◆ **Exercise directions**
What you copy should be the lines from the one with "Select row 9 OL圆领收腰连衣裙" through the end of the entries, word for word. Omit the pictures.

Data extracted from a collection
==========

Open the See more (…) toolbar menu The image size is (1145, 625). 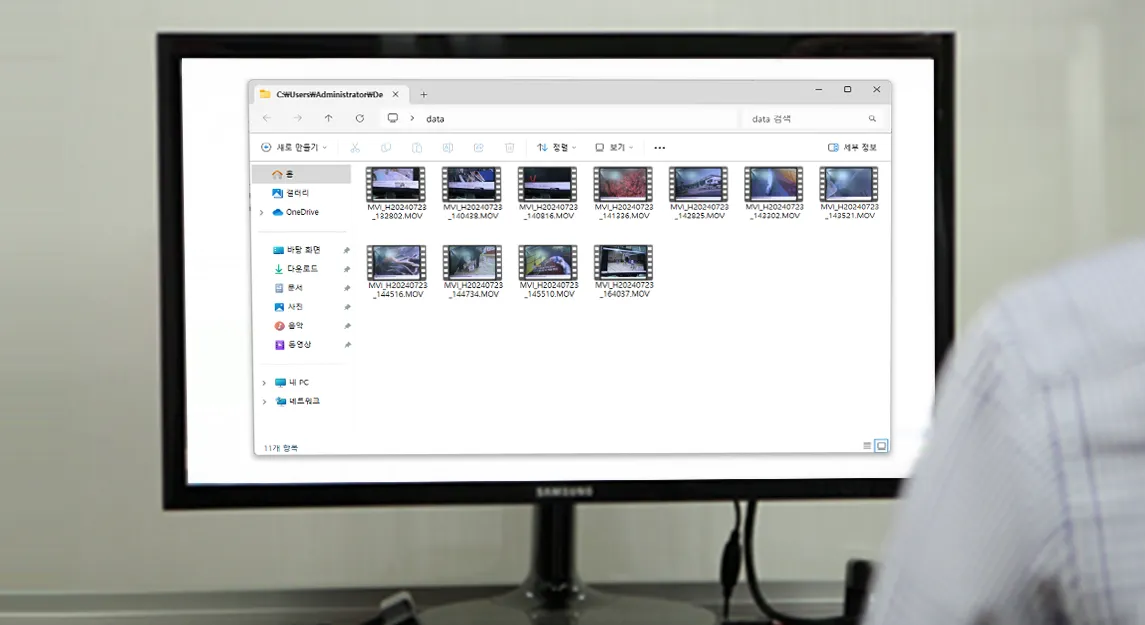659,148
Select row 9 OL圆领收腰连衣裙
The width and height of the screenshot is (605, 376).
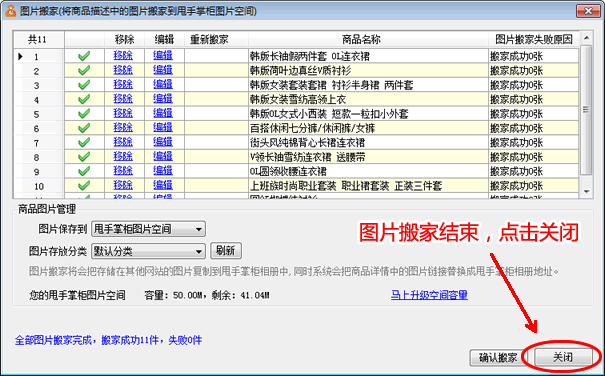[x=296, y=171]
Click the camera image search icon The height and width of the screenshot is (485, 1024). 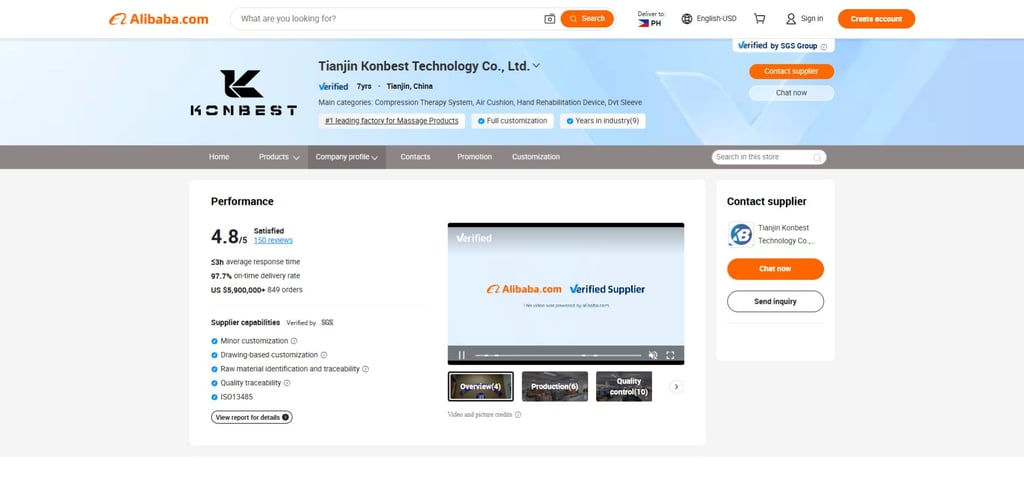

==========

◆ **Written solution**
Select row 9 OL圆领收腰连衣裙
The width and height of the screenshot is (605, 376).
[x=296, y=171]
Click the camera image search icon The height and width of the screenshot is (485, 1024). 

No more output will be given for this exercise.